── DATA PROVIDED

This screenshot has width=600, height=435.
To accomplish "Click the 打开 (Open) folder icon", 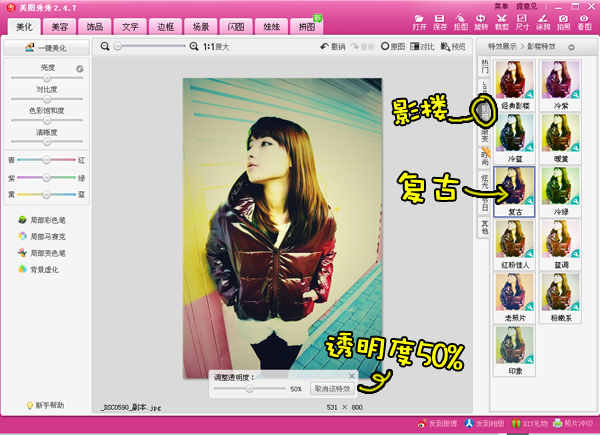I will [x=420, y=21].
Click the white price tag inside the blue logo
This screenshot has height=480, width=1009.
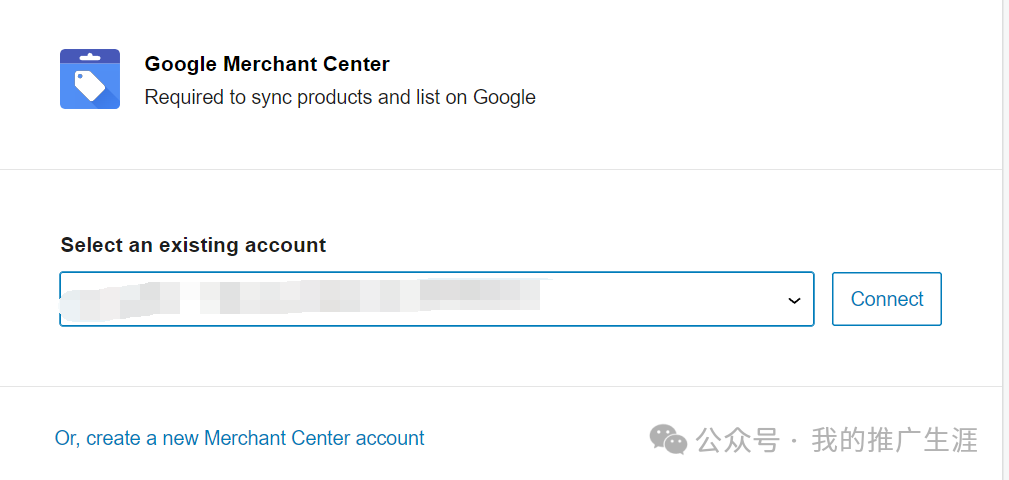pyautogui.click(x=89, y=85)
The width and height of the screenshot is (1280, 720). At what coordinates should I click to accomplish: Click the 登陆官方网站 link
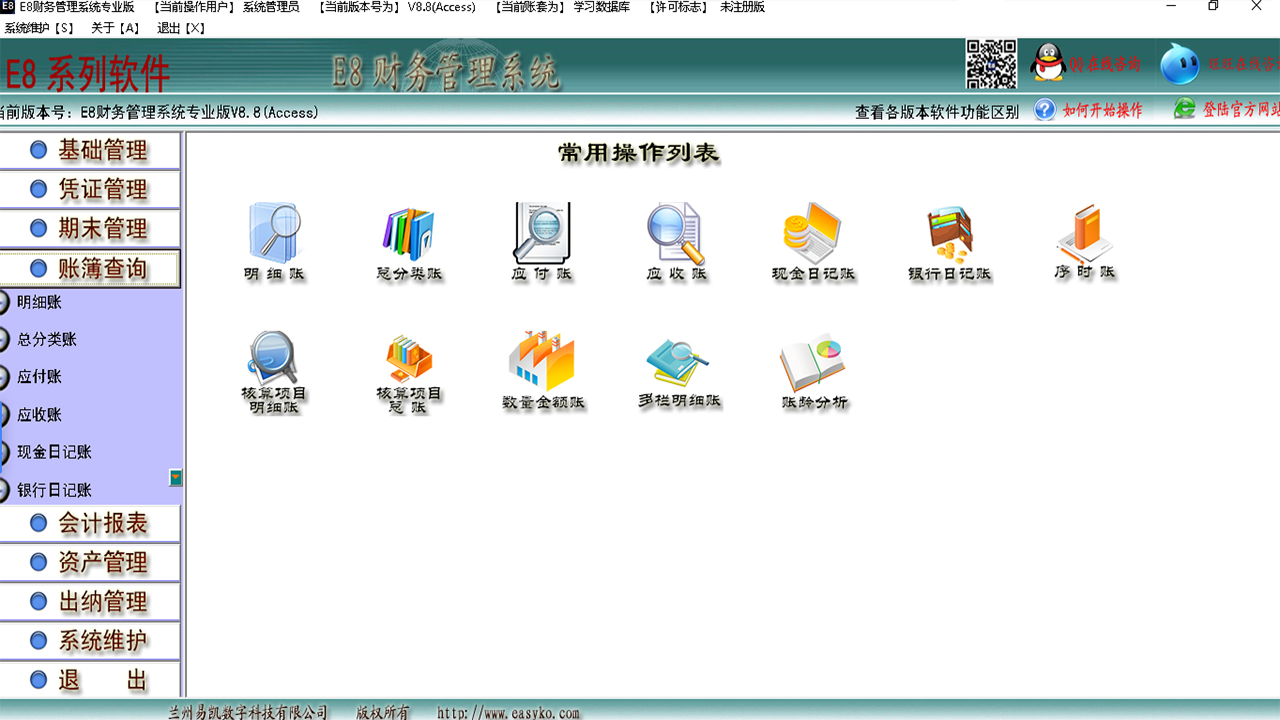click(x=1235, y=112)
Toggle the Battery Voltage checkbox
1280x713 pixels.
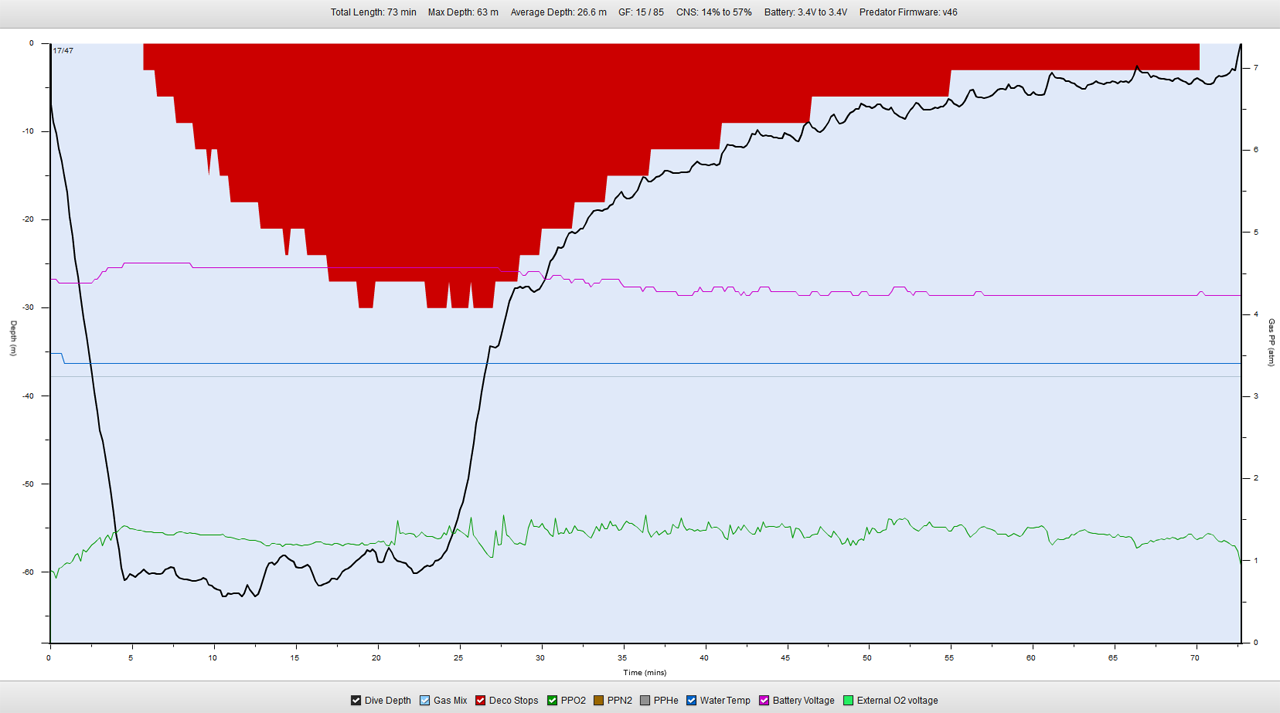pos(764,701)
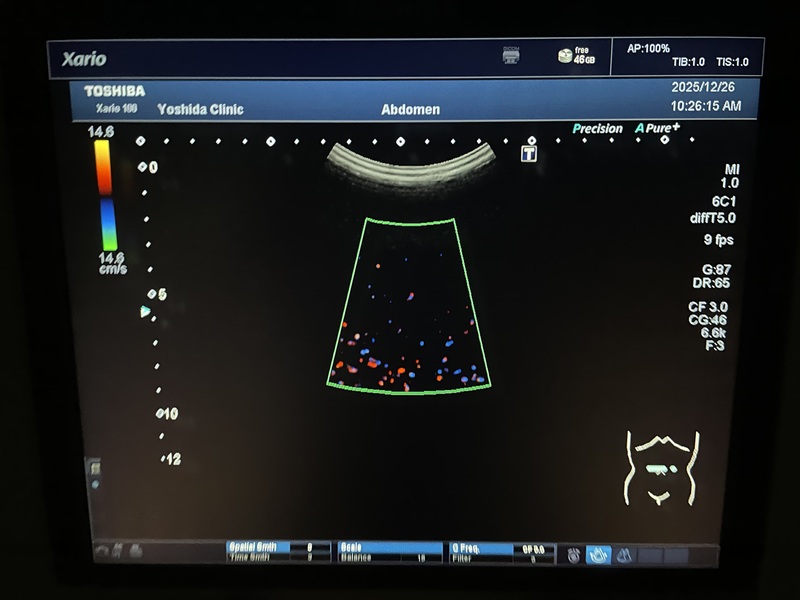The height and width of the screenshot is (600, 800).
Task: Click the small icon at lower-left screen edge
Action: point(95,468)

────

Where a line contains "Click the white", begin there and set down exactly each line through the end of the data above, omitting any pictures.

Click the white price tag inside the blue logo
This screenshot has height=480, width=1009.
pyautogui.click(x=89, y=85)
The width and height of the screenshot is (1280, 720). At what coordinates should I click to accomplish: Click the 登陆官方网站 link
click(x=1235, y=112)
Toggle the Battery Voltage checkbox
1280x713 pixels.
pos(764,701)
The height and width of the screenshot is (600, 800).
Task: Click the small icon at lower-left screen edge
Action: point(95,468)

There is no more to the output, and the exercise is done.